Pixel coordinate grounding data:

------------------------------

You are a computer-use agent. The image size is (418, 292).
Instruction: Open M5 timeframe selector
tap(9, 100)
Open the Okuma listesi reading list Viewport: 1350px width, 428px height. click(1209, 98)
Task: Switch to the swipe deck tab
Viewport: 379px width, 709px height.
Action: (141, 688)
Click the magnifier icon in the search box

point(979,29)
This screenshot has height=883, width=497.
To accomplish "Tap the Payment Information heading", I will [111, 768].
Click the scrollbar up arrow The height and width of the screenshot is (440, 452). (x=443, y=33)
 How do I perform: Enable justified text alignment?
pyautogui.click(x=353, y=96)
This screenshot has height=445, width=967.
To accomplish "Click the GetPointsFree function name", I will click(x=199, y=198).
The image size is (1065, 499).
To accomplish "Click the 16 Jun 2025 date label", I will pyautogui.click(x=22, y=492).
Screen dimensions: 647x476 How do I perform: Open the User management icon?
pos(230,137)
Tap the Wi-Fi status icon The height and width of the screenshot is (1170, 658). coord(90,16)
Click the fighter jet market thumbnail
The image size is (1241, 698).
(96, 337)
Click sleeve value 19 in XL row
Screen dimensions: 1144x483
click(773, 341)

------------------------------

WHAT NEEDS TO BE DONE:
Reproduce the entries so that each line reads exactly as it did before.

REPLY TO THE EXERCISE:
You are a computer-use agent. The image size is (418, 292).
Instruction: Open M5 timeframe selector
tap(9, 100)
Open the Okuma listesi reading list Viewport: 1350px width, 428px height. click(1209, 98)
Task: Switch to the swipe deck tab
Viewport: 379px width, 709px height.
Action: (141, 688)
Click the magnifier icon in the search box

point(979,29)
This screenshot has height=883, width=497.
To accomplish "Tap the Payment Information heading", I will [111, 768].
Click the scrollbar up arrow The height and width of the screenshot is (440, 452). (x=443, y=33)
 How do I perform: Enable justified text alignment?
pyautogui.click(x=353, y=96)
This screenshot has height=445, width=967.
To accomplish "Click the GetPointsFree function name", I will click(x=199, y=198).
The image size is (1065, 499).
To accomplish "Click the 16 Jun 2025 date label", I will pyautogui.click(x=22, y=492).
Screen dimensions: 647x476 How do I perform: Open the User management icon?
pos(230,137)
Tap the Wi-Fi status icon The height and width of the screenshot is (1170, 658). coord(90,16)
Click the fighter jet market thumbnail
The image size is (1241, 698).
(96, 337)
Click sleeve value 19 in XL row
Screen dimensions: 1144x483
click(773, 341)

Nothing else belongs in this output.